After three turns, Niger's Praetorian Guard were again in a good position to protect the left flank, which was now under threat from two flanking units of Serverus' light cavalry.
Flanking German cavalry supported by ....
Roman Auxiliary cavalry.  
By this point in the game it was turn seven, John held the villa and my forces were now in excellent defensive positions around the Temple of Mars. 
There was no way that John was going secure the Temple of Mars in such a short time and therefore he decided to concede the game 2 to 3 victory points in favour of Niger's forces.
Following the battle Niger withdrew and allowed Serverus to pray in the temple (it was the least I could do, considering the wanton destruction of the villa by fire). With history changed at the throw of a dice, we retired to a local curry house to discuss the events of the battle.   
This was an interesting battle of manoeuvre and counter-manoeuvre by both sides. 
The game demonstrates that in War and Conquest, games can be won through skillful deployment and objective focused movement, just as much as well timed charges into combat.
Cheers John, it's always a pleasure mate!!! 
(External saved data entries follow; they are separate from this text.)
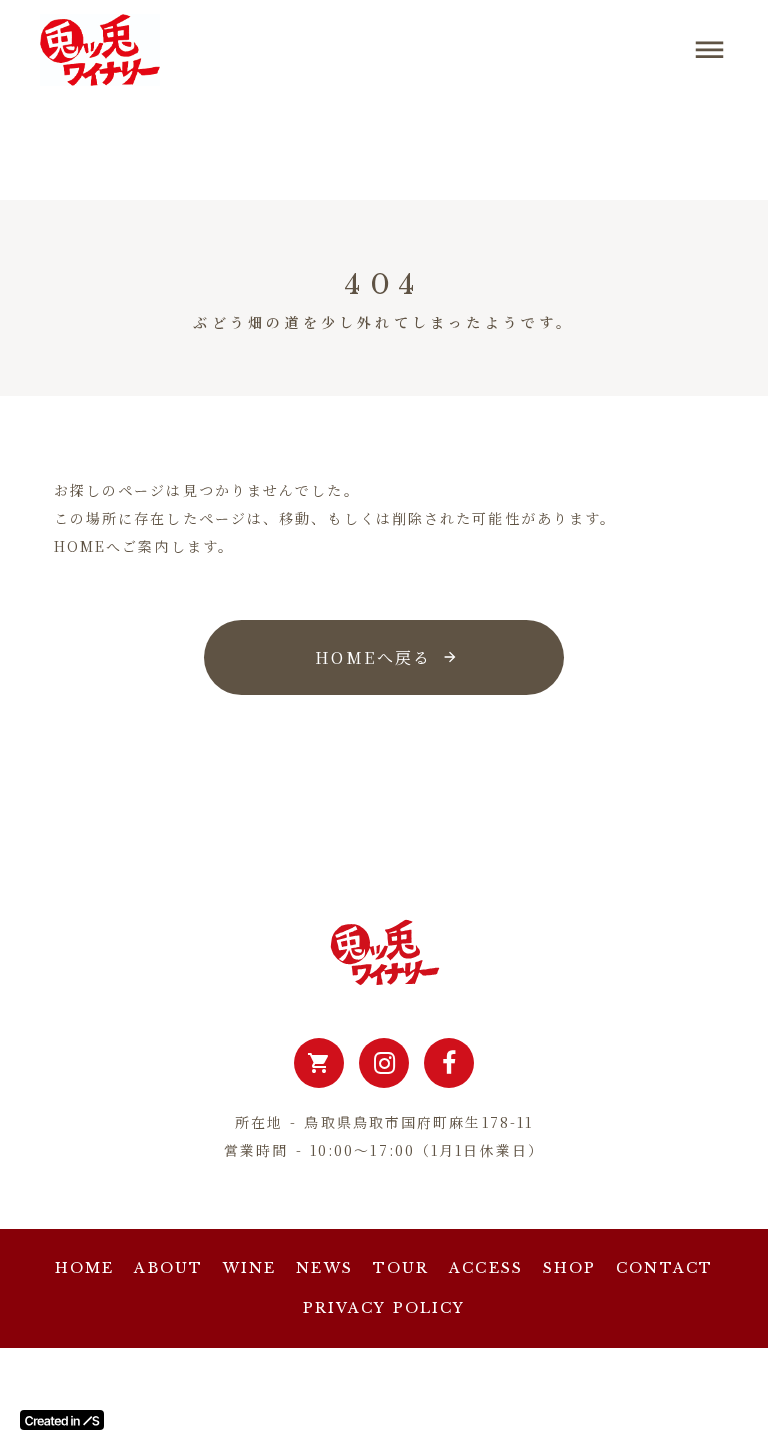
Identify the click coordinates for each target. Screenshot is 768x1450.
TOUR (401, 1268)
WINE (249, 1268)
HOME (84, 1268)
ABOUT (168, 1268)
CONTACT (664, 1268)
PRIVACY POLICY (384, 1308)
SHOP (569, 1268)
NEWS (324, 1268)
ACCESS (486, 1268)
  1. What a great looking game! Love your terrain and Man Cave.

  2. Great looking figures and terrain.

  3. Yeah, that's what i like to see, lots of nicely painted miniatures on great looking terrain- it just makes all the difference to a game.

    Fab stuff.


  4. Beautiful game. I've been waiting to see your guys in action!

  5. Wonderful, great figures, terrain and narrative.

  6. Crikey, that's something beautiful and not seen everyday! Brilliant.

  7. War is a fascinating subject. Despite the dubious morality of using violence to achieve personal or political aims. It remains that conflict has been used to do just that throughout recorded history.

    Your article is very well done, a good read.